Understanding Activist Investors

While most of the press about shareholder activism centers on how to deter activist investors, Wharton finance professors Bilge Yilmaz and Kevin Kaiser offer a more nuanced approach. Aimed at directors, senior executives, and investors, the Shareholder Activism: Activating Change for Value Creation program considers the possibilities for both benefit and detriment from this activity. It familiarizes participants with the competing perspectives and develops an understanding of the various tactics available to both shareholder activists and corporations targeted by the activists.
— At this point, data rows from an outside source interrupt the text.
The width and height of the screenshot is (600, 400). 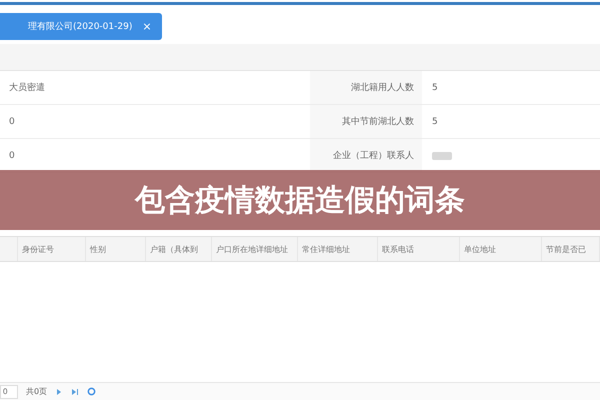 I want to click on column-header: 单位地址, so click(x=480, y=249).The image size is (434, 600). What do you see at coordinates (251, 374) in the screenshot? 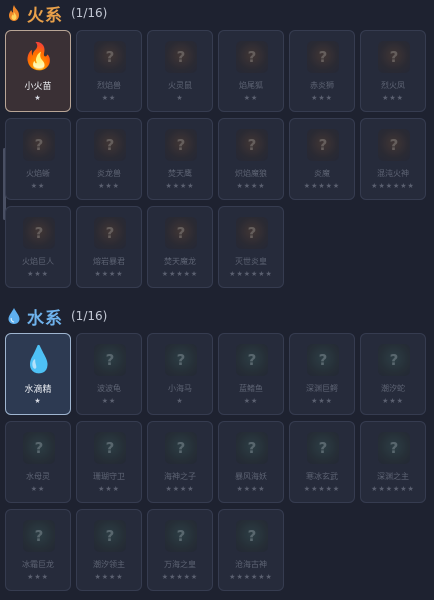
I see `water-creature-card: ? 蓝鳍鱼 ★★` at bounding box center [251, 374].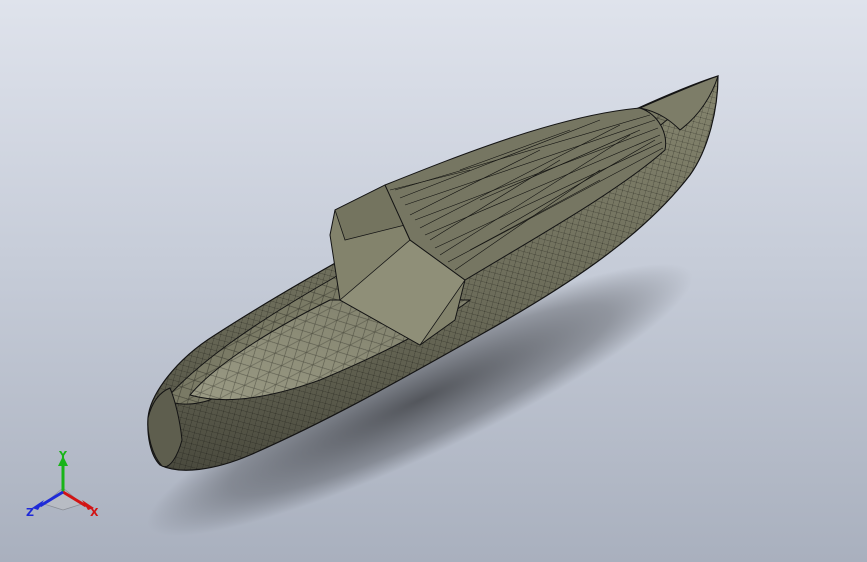 The width and height of the screenshot is (867, 562). What do you see at coordinates (94, 512) in the screenshot?
I see `x-axis-label: X` at bounding box center [94, 512].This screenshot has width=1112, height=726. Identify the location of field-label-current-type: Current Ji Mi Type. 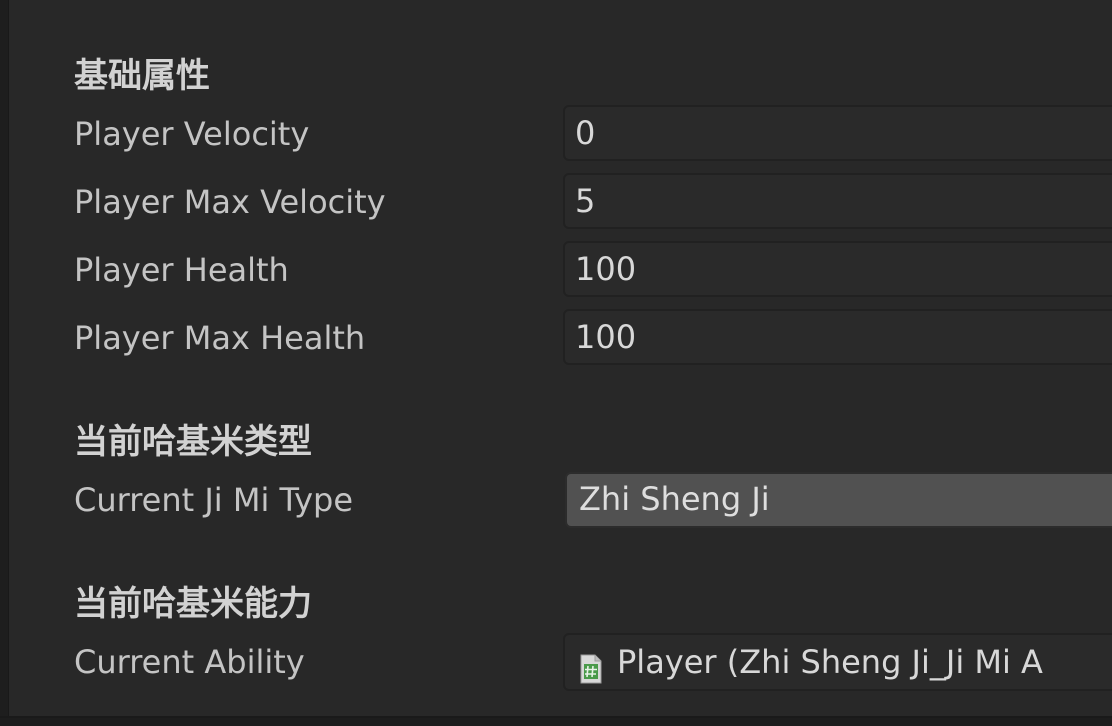
(214, 500).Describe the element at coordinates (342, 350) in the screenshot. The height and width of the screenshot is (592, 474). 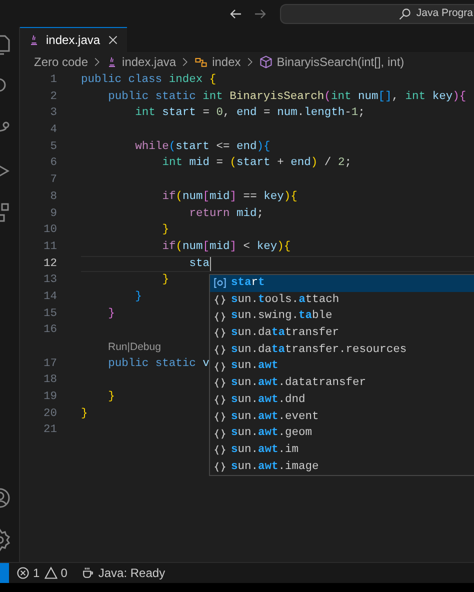
I see `suggestion-item: sun.datatransfer.resources` at that location.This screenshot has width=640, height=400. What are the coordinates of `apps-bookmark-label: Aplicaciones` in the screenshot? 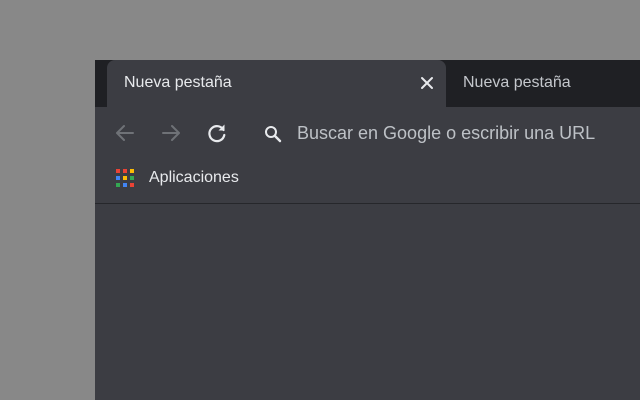 It's located at (194, 178).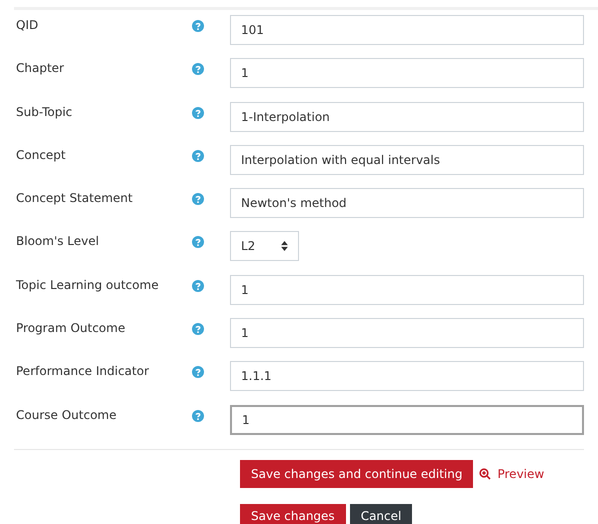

Musharaf Anwar, vice president and portfolio manager of RBC Wealth Management, says the program was “excellent. Professors Kaiser and Yilmaz take you backstage to experience how activist investors pursue corporate boards to create value. In the past, most investors might run away from investing in a company targeted by activist shareholders. However, after taking this program, one can better understand the ways in which you can capitalize on these investment opportunities and create value for your clients.”

Women on Boards

Research by Credit Suisse reveals that companies with more women at the board or top management level have higher returns on equity, higher valuations, and higher payout ratios. That compelling business news is being heard: women made up 29 percent of U.S. board directors in 2020 (up from 19 percent in 2014). With the addition of the new Nasdaq rules that begin to take effect next year, the opportunities for qualified women to serve on boards are expected to skyrocket in 2022.

The most recent addition to Wharton’s board programs, Women on Boards: Building Exceptional Leaders, helps prepare women to take advantage of these opportunities by providing an in-depth look at the process of recruiting and selecting directors, among other pressing governance issues. Director Mae McDonnell says, “Diversity of all kinds increases the depth and breadth of discussions and monitoring. When you have people approaching the same question from different perspectives, you're more likely to see the problematic angles of an issue that you wouldn't have otherwise seen. When people share backgrounds and even demographic identities, they tend to coalesce around things that they have in common instead of thinking about things from a more complex vantage.”

The program is taught by Wharton experts on leadership and board governance, including Dean Erika James. In addition to developing a greater understanding of board service and today’s most pressing corporate challenges, it helps participants build their personal brand through strategic use of social media; the right speaking engagements; networking; and putting together a board bio, CV, and LinkedIn profile.

“A good board member can anticipate challenges that could arise,” says McDonnell. “Directors must be able to look for blind spots and help tackle the looming next generation of board issues that companies are going to face: climate change, increased wealth disparity, political instability. In the program we are training leaders to tackle these non-market issues with more diverse profiles and experiences.”